> Task statement
In the entries that follow, the first line to write out is the one containing "Task: Select the HOS Driver Summary icon", and the last is the one containing "Click the star icon for primary phone". Reproduce that stretch exactly, with nothing before or after it.

Data items:
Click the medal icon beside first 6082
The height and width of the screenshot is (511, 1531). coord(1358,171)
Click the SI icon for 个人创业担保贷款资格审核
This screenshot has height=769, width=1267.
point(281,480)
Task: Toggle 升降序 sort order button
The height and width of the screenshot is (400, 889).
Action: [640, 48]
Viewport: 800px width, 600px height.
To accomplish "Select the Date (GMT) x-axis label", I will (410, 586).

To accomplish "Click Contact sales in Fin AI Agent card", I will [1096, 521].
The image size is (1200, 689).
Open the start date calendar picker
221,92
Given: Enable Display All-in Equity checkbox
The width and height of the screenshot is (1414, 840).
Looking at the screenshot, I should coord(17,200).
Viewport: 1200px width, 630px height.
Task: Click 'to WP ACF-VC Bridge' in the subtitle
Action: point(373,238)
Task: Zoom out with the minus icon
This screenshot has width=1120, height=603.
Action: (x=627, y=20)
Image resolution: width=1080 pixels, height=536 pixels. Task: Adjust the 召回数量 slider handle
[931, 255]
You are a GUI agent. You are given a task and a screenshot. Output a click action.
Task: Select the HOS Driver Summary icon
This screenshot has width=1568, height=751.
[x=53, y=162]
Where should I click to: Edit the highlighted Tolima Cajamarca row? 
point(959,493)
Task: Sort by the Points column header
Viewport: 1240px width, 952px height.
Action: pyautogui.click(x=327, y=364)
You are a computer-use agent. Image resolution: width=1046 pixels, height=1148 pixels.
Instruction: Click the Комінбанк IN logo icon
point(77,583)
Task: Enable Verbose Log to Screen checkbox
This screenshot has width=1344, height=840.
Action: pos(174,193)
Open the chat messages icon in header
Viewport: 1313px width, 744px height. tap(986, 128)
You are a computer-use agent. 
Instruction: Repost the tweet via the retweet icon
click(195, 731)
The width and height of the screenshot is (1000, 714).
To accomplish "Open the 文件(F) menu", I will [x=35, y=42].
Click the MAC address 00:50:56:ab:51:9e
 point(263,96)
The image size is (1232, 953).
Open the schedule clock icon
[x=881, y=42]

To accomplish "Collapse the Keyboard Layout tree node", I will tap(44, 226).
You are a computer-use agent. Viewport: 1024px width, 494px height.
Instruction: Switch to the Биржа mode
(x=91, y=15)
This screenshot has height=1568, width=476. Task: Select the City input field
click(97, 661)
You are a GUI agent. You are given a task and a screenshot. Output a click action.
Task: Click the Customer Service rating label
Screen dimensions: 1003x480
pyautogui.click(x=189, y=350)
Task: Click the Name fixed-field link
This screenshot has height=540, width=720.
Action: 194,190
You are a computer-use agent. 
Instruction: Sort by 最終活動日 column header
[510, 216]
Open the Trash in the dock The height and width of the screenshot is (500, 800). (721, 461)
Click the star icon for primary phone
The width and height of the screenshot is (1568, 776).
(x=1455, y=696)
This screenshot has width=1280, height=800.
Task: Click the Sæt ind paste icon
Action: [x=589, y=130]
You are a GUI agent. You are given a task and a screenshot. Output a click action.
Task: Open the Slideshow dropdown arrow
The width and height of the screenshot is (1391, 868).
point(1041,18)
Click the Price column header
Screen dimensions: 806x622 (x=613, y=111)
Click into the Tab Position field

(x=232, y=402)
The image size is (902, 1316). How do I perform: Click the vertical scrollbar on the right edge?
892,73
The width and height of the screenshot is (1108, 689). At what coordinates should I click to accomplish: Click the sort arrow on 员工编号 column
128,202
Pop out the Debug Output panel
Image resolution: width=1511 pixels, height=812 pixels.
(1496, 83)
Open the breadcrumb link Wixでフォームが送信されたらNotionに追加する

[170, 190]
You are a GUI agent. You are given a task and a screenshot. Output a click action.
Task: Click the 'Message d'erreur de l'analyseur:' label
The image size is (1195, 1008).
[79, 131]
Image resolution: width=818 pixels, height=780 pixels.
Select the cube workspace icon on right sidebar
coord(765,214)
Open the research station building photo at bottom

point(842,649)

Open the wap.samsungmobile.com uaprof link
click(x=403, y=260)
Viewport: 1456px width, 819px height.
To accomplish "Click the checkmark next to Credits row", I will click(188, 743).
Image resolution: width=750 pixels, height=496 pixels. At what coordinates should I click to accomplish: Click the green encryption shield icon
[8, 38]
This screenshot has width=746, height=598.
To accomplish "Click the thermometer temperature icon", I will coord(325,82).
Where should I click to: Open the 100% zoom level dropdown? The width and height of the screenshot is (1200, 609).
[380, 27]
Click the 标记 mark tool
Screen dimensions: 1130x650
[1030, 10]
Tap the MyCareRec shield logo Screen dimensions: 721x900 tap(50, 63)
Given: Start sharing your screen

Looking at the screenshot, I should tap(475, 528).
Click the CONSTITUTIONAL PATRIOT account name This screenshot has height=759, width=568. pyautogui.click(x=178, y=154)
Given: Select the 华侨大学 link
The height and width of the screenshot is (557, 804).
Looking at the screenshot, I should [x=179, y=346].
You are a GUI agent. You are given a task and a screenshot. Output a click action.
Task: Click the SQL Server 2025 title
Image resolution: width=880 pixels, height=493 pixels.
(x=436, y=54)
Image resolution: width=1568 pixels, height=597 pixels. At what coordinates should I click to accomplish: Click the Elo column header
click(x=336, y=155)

> Response below
Task: Select the HOS Driver Summary icon
This screenshot has width=1568, height=751.
[x=53, y=162]
Where should I click to: Edit the highlighted Tolima Cajamarca row? 
point(959,493)
Task: Sort by the Points column header
Viewport: 1240px width, 952px height.
Action: pyautogui.click(x=327, y=364)
You are a computer-use agent. Image resolution: width=1046 pixels, height=1148 pixels.
Instruction: Click the Комінбанк IN logo icon
point(77,583)
Task: Enable Verbose Log to Screen checkbox
This screenshot has width=1344, height=840.
Action: pos(174,193)
Open the chat messages icon in header
Viewport: 1313px width, 744px height. tap(986, 128)
You are a computer-use agent. 
Instruction: Repost the tweet via the retweet icon
click(195, 731)
The width and height of the screenshot is (1000, 714).
To accomplish "Open the 文件(F) menu", I will [x=35, y=42].
Click the MAC address 00:50:56:ab:51:9e
 point(263,96)
The image size is (1232, 953).
Open the schedule clock icon
[x=881, y=42]

To accomplish "Collapse the Keyboard Layout tree node", I will tap(44, 226).
You are a computer-use agent. Viewport: 1024px width, 494px height.
Instruction: Switch to the Биржа mode
(x=91, y=15)
This screenshot has height=1568, width=476. Task: Select the City input field
click(97, 661)
You are a GUI agent. You are given a task and a screenshot. Output a click action.
Task: Click the Customer Service rating label
Screen dimensions: 1003x480
pyautogui.click(x=189, y=350)
Task: Click the Name fixed-field link
This screenshot has height=540, width=720.
Action: 194,190
You are a computer-use agent. 
Instruction: Sort by 最終活動日 column header
[510, 216]
Open the Trash in the dock The height and width of the screenshot is (500, 800). (721, 461)
Click the star icon for primary phone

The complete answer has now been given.